Pumpkinseed, The Biology Mining Company

by Jen Dionne

Sequencing the first human genome in 2003 cost about $3 billion and took 13 years. Today, it costs between $100 and $600 and often is done in a single day. Genomic sequencing gave rise to a new industry that underpins nearly every corner of modern medicine and biological research.

That revolution was made possible by one thing: the first ‘reader’ of molecules. Once we could sequence DNA directly and precisely at scale, the data flowed, and a rich seam of biological innovation followed.

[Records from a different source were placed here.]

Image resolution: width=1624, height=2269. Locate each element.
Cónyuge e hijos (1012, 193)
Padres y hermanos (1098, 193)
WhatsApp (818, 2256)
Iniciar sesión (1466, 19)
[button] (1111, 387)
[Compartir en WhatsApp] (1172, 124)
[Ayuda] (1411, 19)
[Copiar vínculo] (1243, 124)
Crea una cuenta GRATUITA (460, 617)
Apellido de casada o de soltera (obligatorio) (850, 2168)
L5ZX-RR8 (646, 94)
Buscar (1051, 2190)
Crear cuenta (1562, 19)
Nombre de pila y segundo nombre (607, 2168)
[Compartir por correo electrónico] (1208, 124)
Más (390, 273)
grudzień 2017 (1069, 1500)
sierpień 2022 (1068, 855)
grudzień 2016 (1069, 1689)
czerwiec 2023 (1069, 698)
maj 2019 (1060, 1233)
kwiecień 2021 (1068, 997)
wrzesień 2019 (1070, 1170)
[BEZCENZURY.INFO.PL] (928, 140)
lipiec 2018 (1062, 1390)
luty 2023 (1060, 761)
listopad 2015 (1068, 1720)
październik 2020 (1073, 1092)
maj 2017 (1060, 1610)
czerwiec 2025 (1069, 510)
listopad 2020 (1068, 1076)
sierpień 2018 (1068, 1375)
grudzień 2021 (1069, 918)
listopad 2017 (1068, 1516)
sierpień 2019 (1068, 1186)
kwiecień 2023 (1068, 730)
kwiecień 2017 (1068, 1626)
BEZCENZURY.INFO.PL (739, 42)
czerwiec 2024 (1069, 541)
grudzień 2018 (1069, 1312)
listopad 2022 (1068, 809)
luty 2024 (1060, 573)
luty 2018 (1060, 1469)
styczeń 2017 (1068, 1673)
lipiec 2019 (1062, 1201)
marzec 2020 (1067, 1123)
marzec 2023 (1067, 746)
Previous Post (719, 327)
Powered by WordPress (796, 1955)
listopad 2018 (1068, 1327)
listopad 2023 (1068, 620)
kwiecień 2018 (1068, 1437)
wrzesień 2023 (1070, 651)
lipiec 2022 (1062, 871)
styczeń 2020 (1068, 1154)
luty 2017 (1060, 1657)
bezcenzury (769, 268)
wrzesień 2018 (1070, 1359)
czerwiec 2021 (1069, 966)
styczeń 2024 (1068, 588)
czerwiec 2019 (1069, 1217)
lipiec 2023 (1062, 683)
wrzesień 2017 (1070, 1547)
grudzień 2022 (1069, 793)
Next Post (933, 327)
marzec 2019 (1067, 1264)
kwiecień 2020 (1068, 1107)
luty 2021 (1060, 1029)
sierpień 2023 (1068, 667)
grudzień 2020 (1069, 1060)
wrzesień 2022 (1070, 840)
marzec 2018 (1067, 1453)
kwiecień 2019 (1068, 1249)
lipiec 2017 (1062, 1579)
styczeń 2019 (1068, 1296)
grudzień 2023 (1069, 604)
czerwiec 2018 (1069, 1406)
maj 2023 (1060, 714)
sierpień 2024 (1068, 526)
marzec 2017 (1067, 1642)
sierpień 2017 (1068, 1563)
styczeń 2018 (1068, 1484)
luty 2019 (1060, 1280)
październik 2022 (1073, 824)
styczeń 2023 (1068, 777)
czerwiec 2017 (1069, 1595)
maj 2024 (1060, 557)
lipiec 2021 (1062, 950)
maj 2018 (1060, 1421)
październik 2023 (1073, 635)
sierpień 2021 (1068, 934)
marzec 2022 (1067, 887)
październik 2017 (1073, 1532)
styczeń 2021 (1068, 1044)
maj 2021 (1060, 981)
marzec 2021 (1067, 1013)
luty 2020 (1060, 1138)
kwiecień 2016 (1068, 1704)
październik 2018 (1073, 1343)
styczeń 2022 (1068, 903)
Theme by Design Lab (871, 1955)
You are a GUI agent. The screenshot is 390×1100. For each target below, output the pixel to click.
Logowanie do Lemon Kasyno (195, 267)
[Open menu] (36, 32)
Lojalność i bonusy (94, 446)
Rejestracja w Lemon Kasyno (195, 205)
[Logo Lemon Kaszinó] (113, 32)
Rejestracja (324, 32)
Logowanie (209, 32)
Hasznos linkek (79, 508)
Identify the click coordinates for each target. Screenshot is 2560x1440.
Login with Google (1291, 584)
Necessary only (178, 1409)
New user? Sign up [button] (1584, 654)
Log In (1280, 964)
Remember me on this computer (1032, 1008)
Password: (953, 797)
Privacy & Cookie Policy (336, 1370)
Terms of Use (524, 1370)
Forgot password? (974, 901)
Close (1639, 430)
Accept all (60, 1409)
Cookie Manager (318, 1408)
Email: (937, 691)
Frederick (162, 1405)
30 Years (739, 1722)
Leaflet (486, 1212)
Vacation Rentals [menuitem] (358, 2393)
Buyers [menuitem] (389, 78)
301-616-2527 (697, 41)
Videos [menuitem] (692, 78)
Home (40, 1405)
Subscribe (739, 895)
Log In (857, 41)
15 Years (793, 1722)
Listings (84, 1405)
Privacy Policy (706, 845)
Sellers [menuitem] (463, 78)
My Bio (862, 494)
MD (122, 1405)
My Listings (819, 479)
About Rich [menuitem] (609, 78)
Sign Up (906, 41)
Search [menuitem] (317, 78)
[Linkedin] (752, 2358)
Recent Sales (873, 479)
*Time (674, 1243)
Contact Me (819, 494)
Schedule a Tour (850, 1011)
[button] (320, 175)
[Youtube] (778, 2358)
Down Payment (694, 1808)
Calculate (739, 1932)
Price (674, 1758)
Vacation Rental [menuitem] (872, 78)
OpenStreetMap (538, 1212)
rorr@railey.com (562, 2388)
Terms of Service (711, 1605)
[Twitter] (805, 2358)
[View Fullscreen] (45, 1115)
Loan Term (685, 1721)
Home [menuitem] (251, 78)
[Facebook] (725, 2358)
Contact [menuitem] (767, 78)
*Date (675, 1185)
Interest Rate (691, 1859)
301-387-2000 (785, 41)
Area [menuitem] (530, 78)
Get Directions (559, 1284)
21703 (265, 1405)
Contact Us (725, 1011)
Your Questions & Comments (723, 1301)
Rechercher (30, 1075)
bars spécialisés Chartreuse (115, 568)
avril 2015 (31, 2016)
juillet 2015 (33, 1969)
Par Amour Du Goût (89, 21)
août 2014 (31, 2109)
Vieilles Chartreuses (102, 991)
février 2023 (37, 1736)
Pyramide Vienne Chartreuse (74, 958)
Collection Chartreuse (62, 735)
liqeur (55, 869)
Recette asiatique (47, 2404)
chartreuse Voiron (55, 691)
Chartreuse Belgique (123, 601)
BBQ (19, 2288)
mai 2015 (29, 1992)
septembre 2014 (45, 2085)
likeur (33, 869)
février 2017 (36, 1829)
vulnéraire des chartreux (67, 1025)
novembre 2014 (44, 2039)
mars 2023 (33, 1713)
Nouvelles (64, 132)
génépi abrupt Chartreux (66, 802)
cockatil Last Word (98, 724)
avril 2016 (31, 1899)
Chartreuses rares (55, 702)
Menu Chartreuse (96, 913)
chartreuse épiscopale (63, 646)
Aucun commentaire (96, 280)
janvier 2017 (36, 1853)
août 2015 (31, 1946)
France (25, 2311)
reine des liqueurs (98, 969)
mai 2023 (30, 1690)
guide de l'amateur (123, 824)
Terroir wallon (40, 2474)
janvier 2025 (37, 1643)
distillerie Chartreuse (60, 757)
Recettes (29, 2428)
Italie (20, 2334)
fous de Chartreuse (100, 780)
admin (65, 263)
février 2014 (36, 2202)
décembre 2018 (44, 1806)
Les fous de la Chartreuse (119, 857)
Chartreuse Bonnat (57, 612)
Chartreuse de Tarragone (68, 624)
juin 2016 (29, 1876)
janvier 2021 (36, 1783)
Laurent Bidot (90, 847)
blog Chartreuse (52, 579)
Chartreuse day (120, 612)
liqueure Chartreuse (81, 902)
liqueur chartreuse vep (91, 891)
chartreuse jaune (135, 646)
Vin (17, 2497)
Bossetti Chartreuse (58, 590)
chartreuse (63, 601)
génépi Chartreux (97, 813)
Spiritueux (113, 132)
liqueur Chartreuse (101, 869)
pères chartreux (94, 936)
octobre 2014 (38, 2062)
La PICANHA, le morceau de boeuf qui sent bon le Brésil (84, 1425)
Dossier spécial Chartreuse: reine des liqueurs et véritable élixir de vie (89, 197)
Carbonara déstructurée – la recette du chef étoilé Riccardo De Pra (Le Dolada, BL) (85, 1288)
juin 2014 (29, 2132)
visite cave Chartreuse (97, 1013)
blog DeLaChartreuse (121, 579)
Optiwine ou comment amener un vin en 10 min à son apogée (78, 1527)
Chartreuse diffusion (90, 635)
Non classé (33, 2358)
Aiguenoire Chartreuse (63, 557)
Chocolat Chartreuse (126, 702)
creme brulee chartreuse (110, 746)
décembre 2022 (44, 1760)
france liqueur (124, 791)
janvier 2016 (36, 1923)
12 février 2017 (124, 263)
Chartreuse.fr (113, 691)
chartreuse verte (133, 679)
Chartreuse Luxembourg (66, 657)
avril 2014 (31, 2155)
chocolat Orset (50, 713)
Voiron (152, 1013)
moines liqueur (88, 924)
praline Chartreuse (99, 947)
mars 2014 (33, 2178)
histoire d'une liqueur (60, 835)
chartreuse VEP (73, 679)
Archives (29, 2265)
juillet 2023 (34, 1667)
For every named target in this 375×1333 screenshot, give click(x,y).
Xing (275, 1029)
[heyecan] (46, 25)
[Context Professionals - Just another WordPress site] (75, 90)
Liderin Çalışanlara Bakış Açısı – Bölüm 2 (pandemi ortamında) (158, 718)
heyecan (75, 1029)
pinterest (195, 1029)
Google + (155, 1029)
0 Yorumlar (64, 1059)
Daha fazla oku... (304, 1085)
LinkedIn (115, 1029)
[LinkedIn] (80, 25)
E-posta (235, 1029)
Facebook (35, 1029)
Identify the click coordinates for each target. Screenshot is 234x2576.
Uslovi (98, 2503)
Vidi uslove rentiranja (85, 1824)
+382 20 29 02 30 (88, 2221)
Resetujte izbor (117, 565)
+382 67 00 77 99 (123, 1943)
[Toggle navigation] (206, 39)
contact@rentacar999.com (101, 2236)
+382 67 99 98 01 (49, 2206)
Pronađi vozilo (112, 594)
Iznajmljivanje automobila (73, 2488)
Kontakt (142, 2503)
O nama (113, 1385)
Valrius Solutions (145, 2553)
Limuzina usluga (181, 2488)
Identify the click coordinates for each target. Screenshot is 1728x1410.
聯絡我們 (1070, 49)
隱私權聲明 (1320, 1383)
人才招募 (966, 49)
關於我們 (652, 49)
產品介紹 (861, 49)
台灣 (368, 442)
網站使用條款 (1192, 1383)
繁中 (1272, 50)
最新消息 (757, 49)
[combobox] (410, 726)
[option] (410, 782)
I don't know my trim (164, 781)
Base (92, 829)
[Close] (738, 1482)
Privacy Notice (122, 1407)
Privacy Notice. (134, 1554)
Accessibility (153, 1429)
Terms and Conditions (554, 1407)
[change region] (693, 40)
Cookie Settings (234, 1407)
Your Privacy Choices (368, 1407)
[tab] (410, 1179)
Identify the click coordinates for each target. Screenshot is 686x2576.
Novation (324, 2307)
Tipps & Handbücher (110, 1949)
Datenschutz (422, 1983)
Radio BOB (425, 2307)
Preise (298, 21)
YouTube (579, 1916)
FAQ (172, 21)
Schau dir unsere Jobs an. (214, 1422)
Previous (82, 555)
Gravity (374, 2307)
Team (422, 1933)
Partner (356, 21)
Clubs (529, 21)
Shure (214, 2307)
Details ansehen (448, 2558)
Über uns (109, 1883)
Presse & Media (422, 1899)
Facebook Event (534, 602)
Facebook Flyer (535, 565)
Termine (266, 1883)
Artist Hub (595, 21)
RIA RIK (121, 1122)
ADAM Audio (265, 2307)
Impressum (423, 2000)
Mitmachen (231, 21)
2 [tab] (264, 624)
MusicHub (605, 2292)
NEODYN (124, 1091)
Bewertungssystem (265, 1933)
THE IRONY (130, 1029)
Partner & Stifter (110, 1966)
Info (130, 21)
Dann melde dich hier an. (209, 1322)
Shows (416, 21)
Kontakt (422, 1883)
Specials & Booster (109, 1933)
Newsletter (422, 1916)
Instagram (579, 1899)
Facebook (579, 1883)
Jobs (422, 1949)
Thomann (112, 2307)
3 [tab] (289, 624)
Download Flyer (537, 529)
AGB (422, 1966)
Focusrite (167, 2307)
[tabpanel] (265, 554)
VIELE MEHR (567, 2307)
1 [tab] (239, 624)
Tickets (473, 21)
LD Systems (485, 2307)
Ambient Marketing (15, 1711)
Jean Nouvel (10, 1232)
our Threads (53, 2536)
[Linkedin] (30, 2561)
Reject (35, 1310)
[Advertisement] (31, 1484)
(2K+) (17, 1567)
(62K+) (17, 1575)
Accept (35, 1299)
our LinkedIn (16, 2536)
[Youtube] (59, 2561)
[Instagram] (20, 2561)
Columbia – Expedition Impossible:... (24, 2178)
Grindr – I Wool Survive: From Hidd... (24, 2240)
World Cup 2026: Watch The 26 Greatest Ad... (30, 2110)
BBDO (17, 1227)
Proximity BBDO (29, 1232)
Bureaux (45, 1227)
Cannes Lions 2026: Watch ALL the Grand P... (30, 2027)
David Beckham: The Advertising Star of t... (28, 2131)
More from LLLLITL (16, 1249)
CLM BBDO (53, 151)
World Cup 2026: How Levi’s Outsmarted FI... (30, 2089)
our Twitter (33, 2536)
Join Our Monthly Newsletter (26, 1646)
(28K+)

Proteins are a different story. And for the past decade, it's a story I've been determined to change. Because the proteins we can't read are often the ones that determine whether a disease responds to treatment, if a cell is aging normally or not, and whether a biothreat is present in the environment.

Proteins are what biology actually runs on. Every function in a living cell — every enzymatic reaction, every immune response, every signal that tells a cell to divide or die — is executed by proteins. DNA is the instruction manual. Proteins are the machinery. And despite decades of proteomics research, we have only ever been able to read a small, well-lit corner of that machinery. The vast majority of proteoforms, modifications, and low-abundance signals that drive disease, aging, and biological function have remained largely invisible.

Not because the data isn't there, but because the ability to mine it hasn’t existed.

The richest seam in biology

Think about the scale of what is inaccessible to us. The human genome contains about 20,000 genes, which produce around 200,000 RNA transcripts. But the proteome — the full set of proteins those transcripts give rise to and are modified and shaped by cellular context — contains more than one million distinct proteoforms. And unlike DNA, which is largely static, the proteome is dynamic: it changes with disease state, drug treatment, age, and environment. It is the most information-rich layer of biology, and it has been the least legible.

Existing approaches were built not to solve this problem, but to work around it. Mass spectrometry matches protein fragments against reference databases, and can only find what it already knows to look for. Affinity-based methods measure a predetermined panel of proteins. The result is a field that has generated increasingly detailed maps of a small fraction of the proteome, while the most important biological signals have gone unreadable, and untranslated.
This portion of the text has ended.